Najgorsza prawda, czy najlepsze kłamstwo?
Całe nasze życie składa się z nieustannych wyborów. I choć
zawsze chcemy podejmować te właściwe, nie zawsze nam się to udaje. Czasem jeden
niewłaściwy wybór, jedna decyzja może całkowicie zmienić czyjeś życie.
Zniszczyć je, lub ocalić. Problem w tym, że nigdy do końca nie wiemy, dokąd
zaprowadzą nas nasze wybory i czy mimo dobrych intencji okażą się trafne.
Zawsze jednak trzeba się liczyć z tym, że nadejdzie moment, kiedy trzeba będzie
zmierzyć się z konsekwencjami.
„W tej sytuacji żaden wybór nie jest dobry. Czasem możesz
wybierać spośród samych złych opcji. Musisz zdecydować, która z nich jest
najmniej zła.”
Życia Sky wcale nie można nazwać zwyczajnym. W wieku pięciu
lat została adoptowana przez Karen- wegankę, która nienawidzi zdobyczy
techniki. Sky nigdy nie miała więc komórki czy laptopa, a telewizję ogląda
jedynie ukradkiem u swojej sąsiadki, a zarazem najlepszej przyjaciółki. Mimo,
że dziewczyna wkrótce kończy osiemnaście lat nie chodziła też nigdy do szkoły,
ponieważ matka uczyła ją w domu. Uparta dziewczyna chce jednak w końcu
urozmaicić nieco swoje poukładane i spokojne życie i zapisuje się do ostatniej
klasy liceum. Pomysł wydaje się genialny w swej prostocie, jednak kiedy
niespodziewanie okazuje się, że Six- jedyna przyjaciółka Sky wyjeżdża na
wymianę zagraniczną, dziewczyna musi sama zmierzyć się z brutalnym światem
ogólniaka i dość niewygodną opinią jaką zostawiła w spadku jej przyjaciółka.
Jakby tego było mało do spokojnego życia Sky wkracza Holder- przystojny, ale
też nieobliczalny i tajemniczy chłopak, który wywróci życie dziewczyny do góry
nogami. Wraz z Holderem wracają bowiem dawno wymazane wspomnienia a skryta
prawda wypływa na powierzchnię. Nagle misternie budowany świat Sky rozsypuje
się jak domek z kart i wszystko, w co wierzyła staje pod znakiem zapytania.

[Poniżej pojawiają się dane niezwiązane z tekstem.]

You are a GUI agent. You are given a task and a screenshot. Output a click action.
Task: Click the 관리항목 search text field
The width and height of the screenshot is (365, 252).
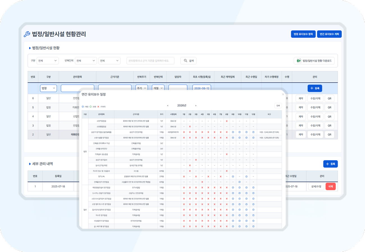tap(150, 61)
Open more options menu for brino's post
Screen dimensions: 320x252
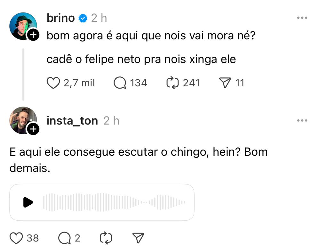[302, 18]
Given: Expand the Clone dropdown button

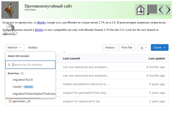Looking at the screenshot, I should click(x=160, y=48).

„Wszystkie niepowodzenia to tak naprawdę sprawdziany, które
zmuszają nas do wyboru pomiędzy rezygnacją a podniesieniem się z ziemi,
otrzepaniem się z kurzu i stawieniem czoła sytuacji. Chce to zrobić. Być może
życie poturbuje mnie jeszcze kilka razy, ale na pewno nie mam zamiaru
rezygnować.”
Pierwsze, na co muszę zwrócić uwagę to wspaniali
bohaterowie, dzięki którym książka stała się niezwykle żywa i realna. Sky to
absolutnie jedna z najlepszych narratorek z jakimi miałam okazję się zetknąć.
Jej humor i optymizm były bardzo zaraźliwe, a odwaga i wewnętrzna siła- godne
pozazdroszczenia. Choć książkę czytałam zaledwie dwa dni, zżyłam się
niesamowicie z tą cudowną dziewczyną i razem z nią przeżywałam każdy uśmiech i
każdą łzę, a tych było naprawdę wiele.
„Cała jestem jednym wielkim wołaniem o dotyk jego ust.”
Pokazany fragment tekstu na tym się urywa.